Quella del calcolo della pensione pubblica non è mai un’operazione semplice. E questo perché ad entrare in gioco, per la determinazione della prestazione ai fini previdenziali, sono diversi fattori a partire dal criterio di calcolo che può essere di tipo retributivo e misto, oppure di tipo contributivo.
Quando e come si può andare in pensione con il sistema contributivo
In quest’ultimo caso un lavoratore, per andare in pensione con il sistema contributivo, deve essere privo di anzianità contributiva alla data del 31 dicembre del 1995. Oppure se, in base agli istituti vigenti, il criterio di calcolo della pensione è basato proprio sul sistema contributivo che, tra l’altro, da quasi un ventennio ha preso il sopravvento rispetto al criterio di calcolo di tipo retributivo e misto.
Dal 2012 per la pensione INPS il criterio contributivo ha preso il sopravvento
Per le anzianità contributive che sono state maturate a decorrere dalla data dell’1° gennaio del 2012, infatti, l’Istituto Nazionale per la Previdenza Sociale (INPS) applica a tutti i lavoratori, ai fini della determinazione dell’importo della pensione, proprio il criterio di calcolo che è basato sul metodo contributivo.
Il passaggio dal retributivo al contributivo tra conti pubblici e giustizia sociale
Il passaggio dal sistema retributivo a quello contributivo ha introdotto un sistema di calcolo della pensione in funzione di quanto effettivamente è stato versato in termini di contributi previdenziali. Una scelta, da parte del legislatore, che è stata dettata non solo dal garantire nel lungo termine la sostenibilità della spesa previdenziale a carico dello Stato italiano, al fine di continuare a garantire il pagamento delle pensioni, ma anche per sanare, proprio con il passaggio dal criterio di calcolo retributivo a quello contributivo, gli eccessi del passato tra pensioni d’oro, privilegi e rendite stellari.
Come viene calcolata la pensione con il sistema contributivo
Per spiegare con parole semplici come viene calcolata la pensione con il sistema contributivo, l’INPS determina la prestazione previdenziale in rapporto ai contributi effettivamente versati negli anni adottando ed applicando un criterio di rivalutazione che porta ad una somma che, detta montante, viene moltiplicata per un coefficiente di trasformazione che è funzione dell’aspettativa media di vita della generazione alla quale appartiene il lavoratore che ha maturato i requisiti per andare in pensione.
Con questo criterio di calcolo un lavoratore che ha versato di più prenderà ogni mese una pensione più alta rispetto a chi, invece, negli anni ha versato meno contributi previdenziali.
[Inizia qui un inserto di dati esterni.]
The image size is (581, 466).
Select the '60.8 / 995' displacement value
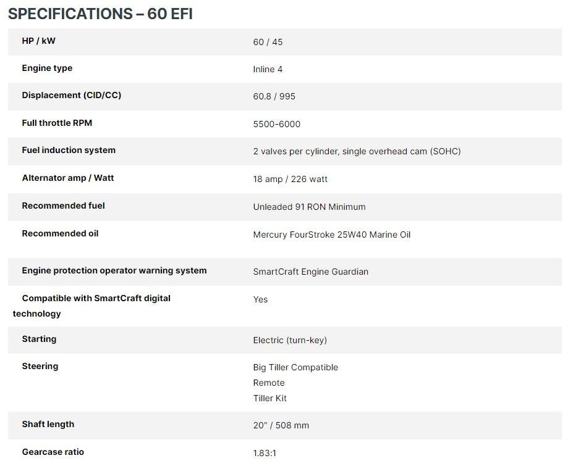pyautogui.click(x=274, y=96)
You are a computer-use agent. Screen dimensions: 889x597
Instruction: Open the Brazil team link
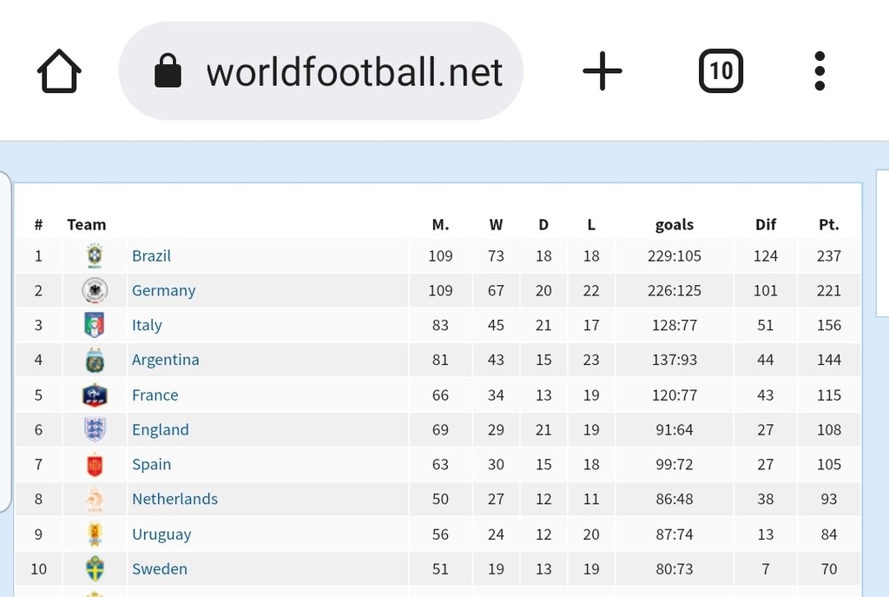pyautogui.click(x=151, y=256)
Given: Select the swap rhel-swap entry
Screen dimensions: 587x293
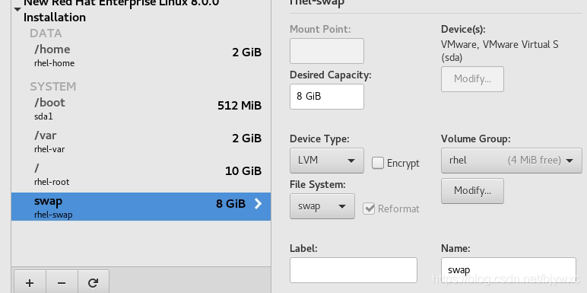Looking at the screenshot, I should point(141,206).
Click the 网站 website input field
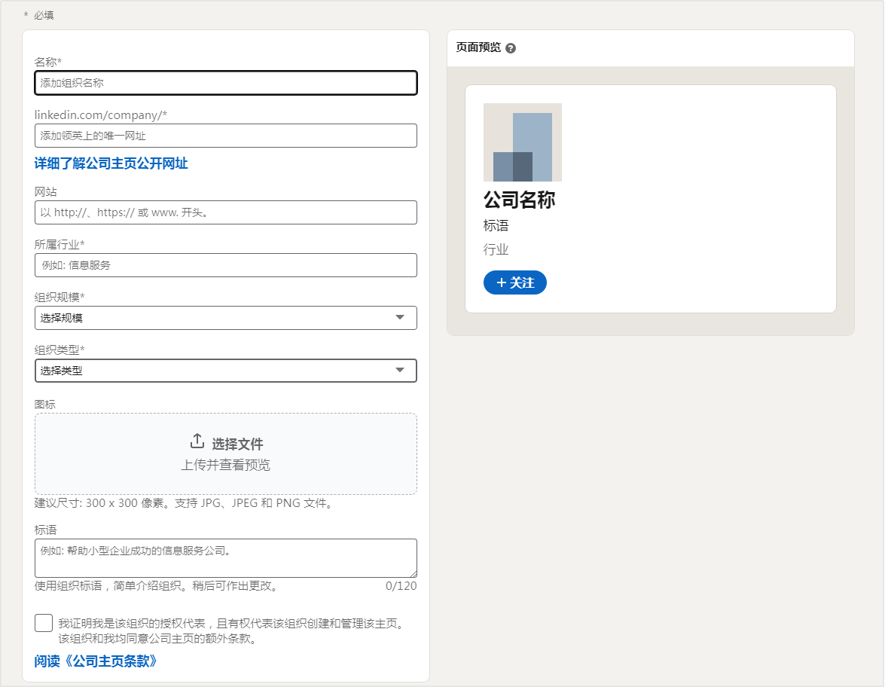Image resolution: width=885 pixels, height=687 pixels. 225,212
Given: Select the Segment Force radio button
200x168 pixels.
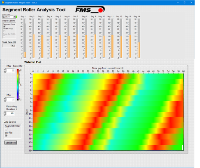Looking at the screenshot, I should pyautogui.click(x=4, y=26).
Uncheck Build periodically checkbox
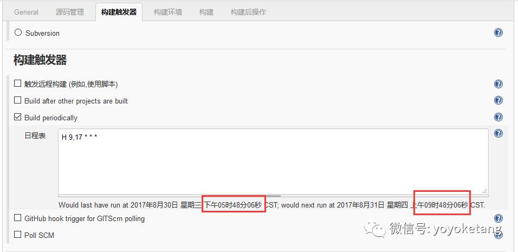518x252 pixels. pos(17,117)
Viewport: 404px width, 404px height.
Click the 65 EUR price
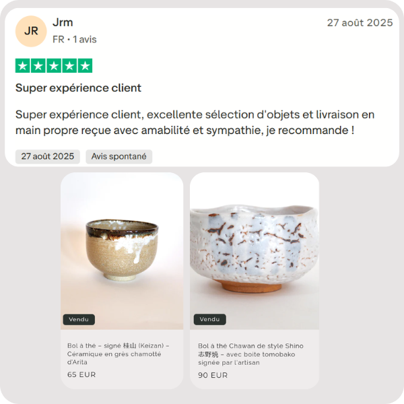[81, 374]
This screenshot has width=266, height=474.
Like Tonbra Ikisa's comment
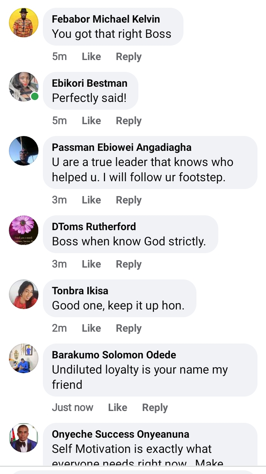click(x=91, y=328)
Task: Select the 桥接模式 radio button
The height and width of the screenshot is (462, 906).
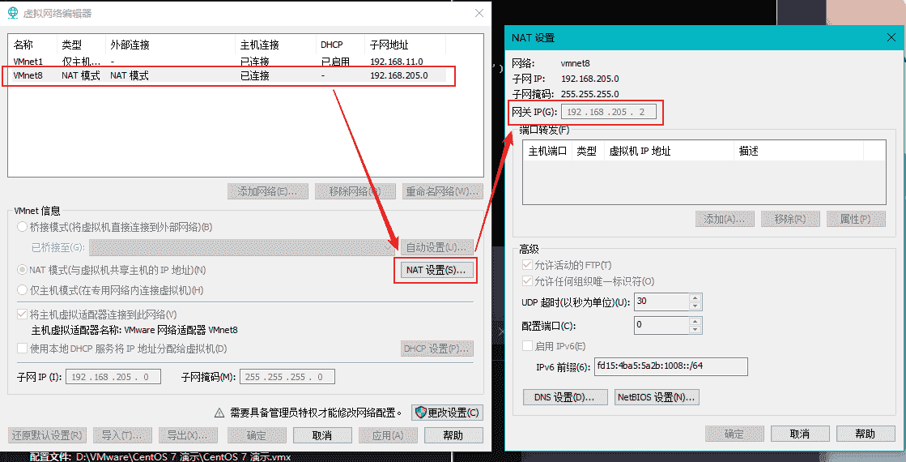Action: tap(23, 227)
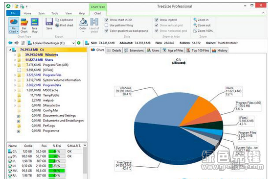The image size is (274, 179).
Task: Enable Use pattern filling checkbox
Action: pos(106,25)
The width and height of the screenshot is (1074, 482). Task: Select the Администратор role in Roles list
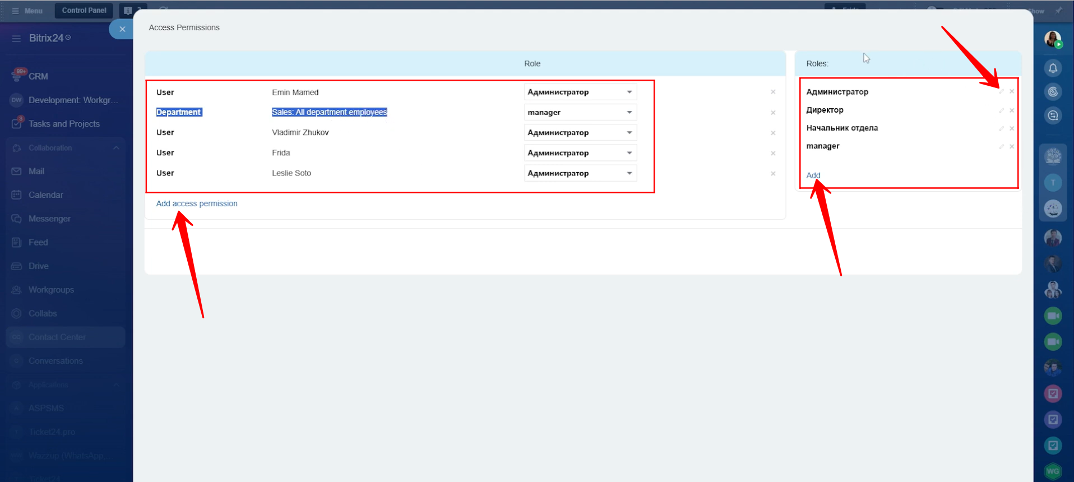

Inoltre, il coefficiente di trasformazione applicato cresce all’aumentare dell’età, con la conseguenza che l’Istituto Nazionale per la Previdenza Sociale tende sempre a premiare con una pensione più alta coloro che si ritirano dal lavoro più tardi.
Mentre per la determinazione del montante individuale, a favore del lavoratore che ha maturato il diritto per andare in pensione, l’INPS prima va a sommare i contributi che sono stati versati negli anni, e poi li rivaluta applicando un tasso annuo di capitalizzazione che, a sua volta, si basa sulla variazione media quinquennale del Prodotto Interno Lordo (PIL) italiano che viene rilevato e determinato dall’Istituto Nazionale di Statistica (ISTAT).